___ Data for analysis ___
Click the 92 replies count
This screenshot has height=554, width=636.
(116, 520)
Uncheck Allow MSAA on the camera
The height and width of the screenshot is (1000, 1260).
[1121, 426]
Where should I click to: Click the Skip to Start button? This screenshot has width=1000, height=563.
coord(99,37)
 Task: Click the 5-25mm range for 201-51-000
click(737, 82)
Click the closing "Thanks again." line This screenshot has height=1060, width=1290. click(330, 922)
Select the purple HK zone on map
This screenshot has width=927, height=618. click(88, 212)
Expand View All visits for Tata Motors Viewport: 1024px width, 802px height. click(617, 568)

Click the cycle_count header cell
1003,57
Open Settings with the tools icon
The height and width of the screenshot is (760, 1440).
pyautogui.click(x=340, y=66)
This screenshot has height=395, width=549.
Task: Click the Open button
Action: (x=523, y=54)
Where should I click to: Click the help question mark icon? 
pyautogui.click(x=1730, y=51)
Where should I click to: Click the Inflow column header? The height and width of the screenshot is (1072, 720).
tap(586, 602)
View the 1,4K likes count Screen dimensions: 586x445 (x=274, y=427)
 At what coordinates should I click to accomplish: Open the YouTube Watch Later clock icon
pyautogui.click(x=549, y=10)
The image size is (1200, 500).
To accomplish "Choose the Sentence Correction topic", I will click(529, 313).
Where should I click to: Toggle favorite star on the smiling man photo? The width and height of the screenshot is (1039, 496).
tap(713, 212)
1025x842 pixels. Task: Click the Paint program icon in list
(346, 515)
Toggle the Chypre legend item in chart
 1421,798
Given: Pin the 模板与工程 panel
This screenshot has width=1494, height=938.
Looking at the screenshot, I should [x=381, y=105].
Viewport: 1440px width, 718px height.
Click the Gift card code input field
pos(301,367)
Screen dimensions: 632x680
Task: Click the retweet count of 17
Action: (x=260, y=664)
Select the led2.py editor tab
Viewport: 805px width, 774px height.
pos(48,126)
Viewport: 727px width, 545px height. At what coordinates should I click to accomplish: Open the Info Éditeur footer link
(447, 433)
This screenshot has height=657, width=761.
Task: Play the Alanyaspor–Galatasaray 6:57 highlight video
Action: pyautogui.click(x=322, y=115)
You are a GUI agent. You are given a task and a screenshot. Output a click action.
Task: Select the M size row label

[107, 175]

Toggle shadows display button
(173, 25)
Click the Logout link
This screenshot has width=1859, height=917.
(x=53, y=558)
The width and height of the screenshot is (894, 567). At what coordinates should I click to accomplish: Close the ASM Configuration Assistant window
___
**Task to carry out:** For this exercise, restate every record word for word.

**Solved exercise:**
Click the 92 replies count
This screenshot has height=554, width=636.
(116, 520)
Uncheck Allow MSAA on the camera
The height and width of the screenshot is (1000, 1260).
[1121, 426]
Where should I click to: Click the Skip to Start button? This screenshot has width=1000, height=563.
coord(99,37)
 Task: Click the 5-25mm range for 201-51-000
click(737, 82)
Click the closing "Thanks again." line This screenshot has height=1060, width=1290. click(330, 922)
Select the purple HK zone on map
This screenshot has width=927, height=618. click(88, 212)
Expand View All visits for Tata Motors Viewport: 1024px width, 802px height. click(617, 568)

Click the cycle_count header cell
1003,57
Open Settings with the tools icon
The height and width of the screenshot is (760, 1440).
pyautogui.click(x=340, y=66)
This screenshot has height=395, width=549.
Task: Click the Open button
Action: (x=523, y=54)
Where should I click to: Click the help question mark icon? 
pyautogui.click(x=1730, y=51)
Where should I click to: Click the Inflow column header? The height and width of the screenshot is (1072, 720).
tap(586, 602)
View the 1,4K likes count Screen dimensions: 586x445 (x=274, y=427)
 At what coordinates should I click to accomplish: Open the YouTube Watch Later clock icon
pyautogui.click(x=549, y=10)
The image size is (1200, 500).
To accomplish "Choose the Sentence Correction topic", I will click(529, 313).
Where should I click to: Toggle favorite star on the smiling man photo? The width and height of the screenshot is (1039, 496).
tap(713, 212)
1025x842 pixels. Task: Click the Paint program icon in list
(346, 515)
Toggle the Chypre legend item in chart
 1421,798
Given: Pin the 模板与工程 panel
This screenshot has width=1494, height=938.
Looking at the screenshot, I should [x=381, y=105].
Viewport: 1440px width, 718px height.
Click the Gift card code input field
pos(301,367)
Screen dimensions: 632x680
Task: Click the retweet count of 17
Action: (x=260, y=664)
Select the led2.py editor tab
Viewport: 805px width, 774px height.
pos(48,126)
Viewport: 727px width, 545px height. At what coordinates should I click to accomplish: Open the Info Éditeur footer link
(447, 433)
This screenshot has height=657, width=761.
Task: Play the Alanyaspor–Galatasaray 6:57 highlight video
Action: pyautogui.click(x=322, y=115)
You are a GUI agent. You are given a task and a screenshot. Output a click action.
Task: Select the M size row label

[107, 175]

Toggle shadows display button
(173, 25)
Click the Logout link
This screenshot has width=1859, height=917.
(x=53, y=558)
The width and height of the screenshot is (894, 567). At what coordinates should I click to accomplish: Close the ASM Configuration Assistant window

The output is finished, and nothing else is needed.